» **Ziel der Aufgabe**: Wandle sämtliche Zeilen der folgenden Einträge in eine JSON-Liste von Strings um, wobei jede Zeile einen String ergibt und Leerzeilen entfallen.

Daten zur Lokalisierung von Wörtern und Elementen:
###

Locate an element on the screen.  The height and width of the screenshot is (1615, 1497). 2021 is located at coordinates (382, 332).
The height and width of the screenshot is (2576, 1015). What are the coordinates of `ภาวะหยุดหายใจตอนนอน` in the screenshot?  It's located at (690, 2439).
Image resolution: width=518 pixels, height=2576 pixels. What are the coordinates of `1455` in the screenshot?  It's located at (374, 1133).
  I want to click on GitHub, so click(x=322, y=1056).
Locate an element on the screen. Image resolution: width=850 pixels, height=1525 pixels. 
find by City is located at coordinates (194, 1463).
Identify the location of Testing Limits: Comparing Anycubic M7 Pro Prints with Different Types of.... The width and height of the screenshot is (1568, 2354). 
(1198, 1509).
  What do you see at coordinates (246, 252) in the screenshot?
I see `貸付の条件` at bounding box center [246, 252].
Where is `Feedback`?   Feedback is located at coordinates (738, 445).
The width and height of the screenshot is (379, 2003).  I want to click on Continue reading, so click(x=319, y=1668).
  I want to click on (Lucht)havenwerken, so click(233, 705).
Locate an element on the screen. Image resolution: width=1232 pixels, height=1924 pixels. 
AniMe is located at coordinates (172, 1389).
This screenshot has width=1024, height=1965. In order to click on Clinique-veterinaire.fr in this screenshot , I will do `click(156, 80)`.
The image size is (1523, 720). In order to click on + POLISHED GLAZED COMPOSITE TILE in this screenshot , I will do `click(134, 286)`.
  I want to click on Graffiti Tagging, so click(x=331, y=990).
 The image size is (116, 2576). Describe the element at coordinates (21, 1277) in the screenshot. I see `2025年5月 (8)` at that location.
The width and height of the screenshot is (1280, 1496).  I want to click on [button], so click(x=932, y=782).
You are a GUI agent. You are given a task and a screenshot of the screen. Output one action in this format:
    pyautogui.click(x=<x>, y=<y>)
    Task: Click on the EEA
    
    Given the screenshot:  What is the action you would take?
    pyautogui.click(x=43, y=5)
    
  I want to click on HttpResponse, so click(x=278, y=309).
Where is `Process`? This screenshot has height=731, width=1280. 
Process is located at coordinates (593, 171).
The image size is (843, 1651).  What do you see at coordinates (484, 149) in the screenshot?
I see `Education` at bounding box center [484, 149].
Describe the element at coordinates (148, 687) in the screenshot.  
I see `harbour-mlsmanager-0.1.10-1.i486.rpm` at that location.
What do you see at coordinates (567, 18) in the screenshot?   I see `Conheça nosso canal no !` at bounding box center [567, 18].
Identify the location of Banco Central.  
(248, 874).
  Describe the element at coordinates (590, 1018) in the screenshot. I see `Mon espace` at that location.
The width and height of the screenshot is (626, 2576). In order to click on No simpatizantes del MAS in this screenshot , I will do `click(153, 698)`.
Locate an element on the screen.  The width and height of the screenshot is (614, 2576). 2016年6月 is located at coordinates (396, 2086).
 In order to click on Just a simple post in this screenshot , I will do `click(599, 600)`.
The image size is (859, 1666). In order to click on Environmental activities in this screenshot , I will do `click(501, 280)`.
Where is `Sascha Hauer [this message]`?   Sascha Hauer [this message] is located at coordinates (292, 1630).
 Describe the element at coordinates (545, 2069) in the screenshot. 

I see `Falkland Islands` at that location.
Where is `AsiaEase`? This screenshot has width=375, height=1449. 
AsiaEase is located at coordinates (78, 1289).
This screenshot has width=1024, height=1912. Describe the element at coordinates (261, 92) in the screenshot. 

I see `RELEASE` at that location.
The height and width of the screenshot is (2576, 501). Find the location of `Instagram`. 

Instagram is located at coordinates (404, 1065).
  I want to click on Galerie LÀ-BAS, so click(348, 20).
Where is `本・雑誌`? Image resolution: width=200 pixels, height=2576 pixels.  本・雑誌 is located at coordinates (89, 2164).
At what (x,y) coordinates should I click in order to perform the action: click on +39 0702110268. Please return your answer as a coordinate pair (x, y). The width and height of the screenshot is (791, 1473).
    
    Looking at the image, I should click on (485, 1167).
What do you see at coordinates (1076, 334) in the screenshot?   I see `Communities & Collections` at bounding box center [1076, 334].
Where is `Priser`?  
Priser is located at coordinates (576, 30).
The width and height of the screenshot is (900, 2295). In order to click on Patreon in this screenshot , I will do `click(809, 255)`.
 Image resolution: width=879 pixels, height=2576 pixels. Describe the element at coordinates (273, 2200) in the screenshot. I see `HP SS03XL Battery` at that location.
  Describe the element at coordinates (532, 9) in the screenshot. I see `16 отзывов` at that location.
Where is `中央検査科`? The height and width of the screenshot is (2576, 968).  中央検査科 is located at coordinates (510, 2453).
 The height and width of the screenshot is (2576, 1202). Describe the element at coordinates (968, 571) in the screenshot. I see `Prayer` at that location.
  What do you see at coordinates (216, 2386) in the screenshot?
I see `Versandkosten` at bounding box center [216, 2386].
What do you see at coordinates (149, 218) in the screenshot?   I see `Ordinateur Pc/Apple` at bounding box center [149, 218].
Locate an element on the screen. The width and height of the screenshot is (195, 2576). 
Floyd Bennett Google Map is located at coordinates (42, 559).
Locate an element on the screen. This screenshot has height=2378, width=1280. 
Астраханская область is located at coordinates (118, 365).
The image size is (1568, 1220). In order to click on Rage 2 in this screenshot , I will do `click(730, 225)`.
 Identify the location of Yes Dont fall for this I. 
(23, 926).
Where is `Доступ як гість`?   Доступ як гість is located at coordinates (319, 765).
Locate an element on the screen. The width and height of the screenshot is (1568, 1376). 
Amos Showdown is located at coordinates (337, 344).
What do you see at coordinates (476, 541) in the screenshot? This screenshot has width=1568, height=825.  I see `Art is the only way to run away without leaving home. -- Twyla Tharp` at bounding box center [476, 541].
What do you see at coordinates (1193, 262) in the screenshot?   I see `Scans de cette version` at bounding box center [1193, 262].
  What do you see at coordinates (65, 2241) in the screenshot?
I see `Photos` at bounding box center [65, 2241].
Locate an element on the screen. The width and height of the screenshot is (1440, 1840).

###

» **Lösung**:
[
  "Locate an element on the screen.  The height and width of the screenshot is (1615, 1497). 2021 is located at coordinates (382, 332).",
  "The height and width of the screenshot is (2576, 1015). What are the coordinates of `ภาวะหยุดหายใจตอนนอน` in the screenshot?  It's located at (690, 2439).",
  "Image resolution: width=518 pixels, height=2576 pixels. What are the coordinates of `1455` in the screenshot?  It's located at (374, 1133).",
  "  I want to click on GitHub, so click(x=322, y=1056).",
  "Locate an element on the screen. Image resolution: width=850 pixels, height=1525 pixels. ",
  "find by City is located at coordinates (194, 1463).",
  "Identify the location of Testing Limits: Comparing Anycubic M7 Pro Prints with Different Types of.... The width and height of the screenshot is (1568, 2354). ",
  "(1198, 1509).",
  "  What do you see at coordinates (246, 252) in the screenshot?",
  "I see `貸付の条件` at bounding box center [246, 252].",
  "Where is `Feedback`?   Feedback is located at coordinates (738, 445).",
  "The width and height of the screenshot is (379, 2003).  I want to click on Continue reading, so click(x=319, y=1668).",
  "  I want to click on (Lucht)havenwerken, so click(233, 705).",
  "Locate an element on the screen. Image resolution: width=1232 pixels, height=1924 pixels. ",
  "AniMe is located at coordinates (172, 1389).",
  "This screenshot has width=1024, height=1965. In order to click on Clinique-veterinaire.fr in this screenshot , I will do `click(156, 80)`.",
  "The image size is (1523, 720). In order to click on + POLISHED GLAZED COMPOSITE TILE in this screenshot , I will do `click(134, 286)`.",
  "  I want to click on Graffiti Tagging, so click(x=331, y=990).",
  " The image size is (116, 2576). Describe the element at coordinates (21, 1277) in the screenshot. I see `2025年5月 (8)` at that location.",
  "The width and height of the screenshot is (1280, 1496).  I want to click on [button], so click(x=932, y=782).",
  "You are a GUI agent. You are given a task and a screenshot of the screen. Output one action in this format:",
  "    pyautogui.click(x=<x>, y=<y>)",
  "    Task: Click on the EEA",
  "    Given the screenshot:  What is the action you would take?",
  "    pyautogui.click(x=43, y=5)",
  "  I want to click on HttpResponse, so click(x=278, y=309).",
  "Where is `Process`? This screenshot has height=731, width=1280. ",
  "Process is located at coordinates (593, 171).",
  "The image size is (843, 1651).  What do you see at coordinates (484, 149) in the screenshot?",
  "I see `Education` at bounding box center [484, 149].",
  "Describe the element at coordinates (148, 687) in the screenshot.  ",
  "I see `harbour-mlsmanager-0.1.10-1.i486.rpm` at that location.",
  "What do you see at coordinates (567, 18) in the screenshot?   I see `Conheça nosso canal no !` at bounding box center [567, 18].",
  "Identify the location of Banco Central.  ",
  "(248, 874).",
  "  Describe the element at coordinates (590, 1018) in the screenshot. I see `Mon espace` at that location.",
  "The width and height of the screenshot is (626, 2576). In order to click on No simpatizantes del MAS in this screenshot , I will do `click(153, 698)`.",
  "Locate an element on the screen.  The width and height of the screenshot is (614, 2576). 2016年6月 is located at coordinates (396, 2086).",
  " In order to click on Just a simple post in this screenshot , I will do `click(599, 600)`.",
  "The image size is (859, 1666). In order to click on Environmental activities in this screenshot , I will do `click(501, 280)`.",
  "Where is `Sascha Hauer [this message]`?   Sascha Hauer [this message] is located at coordinates (292, 1630).",
  " Describe the element at coordinates (545, 2069) in the screenshot. ",
  "I see `Falkland Islands` at that location.",
  "Where is `AsiaEase`? This screenshot has width=375, height=1449. ",
  "AsiaEase is located at coordinates (78, 1289).",
  "This screenshot has width=1024, height=1912. Describe the element at coordinates (261, 92) in the screenshot. ",
  "I see `RELEASE` at that location.",
  "The height and width of the screenshot is (2576, 501). Find the location of `Instagram`. ",
  "Instagram is located at coordinates (404, 1065).",
  "  I want to click on Galerie LÀ-BAS, so click(348, 20).",
  "Where is `本・雑誌`? Image resolution: width=200 pixels, height=2576 pixels.  本・雑誌 is located at coordinates (89, 2164).",
  "At what (x,y) coordinates should I click in order to perform the action: click on +39 0702110268. Please return your answer as a coordinate pair (x, y). The width and height of the screenshot is (791, 1473).",
  "    Looking at the image, I should click on (485, 1167).",
  "What do you see at coordinates (1076, 334) in the screenshot?   I see `Communities & Collections` at bounding box center [1076, 334].",
  "Where is `Priser`?  ",
  "Priser is located at coordinates (576, 30).",
  "The width and height of the screenshot is (900, 2295). In order to click on Patreon in this screenshot , I will do `click(809, 255)`.",
  " Image resolution: width=879 pixels, height=2576 pixels. Describe the element at coordinates (273, 2200) in the screenshot. I see `HP SS03XL Battery` at that location.",
  "  Describe the element at coordinates (532, 9) in the screenshot. I see `16 отзывов` at that location.",
  "Where is `中央検査科`? The height and width of the screenshot is (2576, 968).  中央検査科 is located at coordinates (510, 2453).",
  " The height and width of the screenshot is (2576, 1202). Describe the element at coordinates (968, 571) in the screenshot. I see `Prayer` at that location.",
  "  What do you see at coordinates (216, 2386) in the screenshot?",
  "I see `Versandkosten` at bounding box center [216, 2386].",
  "What do you see at coordinates (149, 218) in the screenshot?   I see `Ordinateur Pc/Apple` at bounding box center [149, 218].",
  "Locate an element on the screen. The width and height of the screenshot is (195, 2576). ",
  "Floyd Bennett Google Map is located at coordinates (42, 559).",
  "Locate an element on the screen. This screenshot has height=2378, width=1280. ",
  "Астраханская область is located at coordinates (118, 365).",
  "The image size is (1568, 1220). In order to click on Rage 2 in this screenshot , I will do `click(730, 225)`.",
  " Identify the location of Yes Dont fall for this I. ",
  "(23, 926).",
  "Where is `Доступ як гість`?   Доступ як гість is located at coordinates (319, 765).",
  "Locate an element on the screen. The width and height of the screenshot is (1568, 1376). ",
  "Amos Showdown is located at coordinates (337, 344).",
  "What do you see at coordinates (476, 541) in the screenshot? This screenshot has width=1568, height=825.  I see `Art is the only way to run away without leaving home. -- Twyla Tharp` at bounding box center [476, 541].",
  "What do you see at coordinates (1193, 262) in the screenshot?   I see `Scans de cette version` at bounding box center [1193, 262].",
  "  What do you see at coordinates (65, 2241) in the screenshot?",
  "I see `Photos` at bounding box center [65, 2241].",
  "Locate an element on the screen. The width and height of the screenshot is (1440, 1840)."
]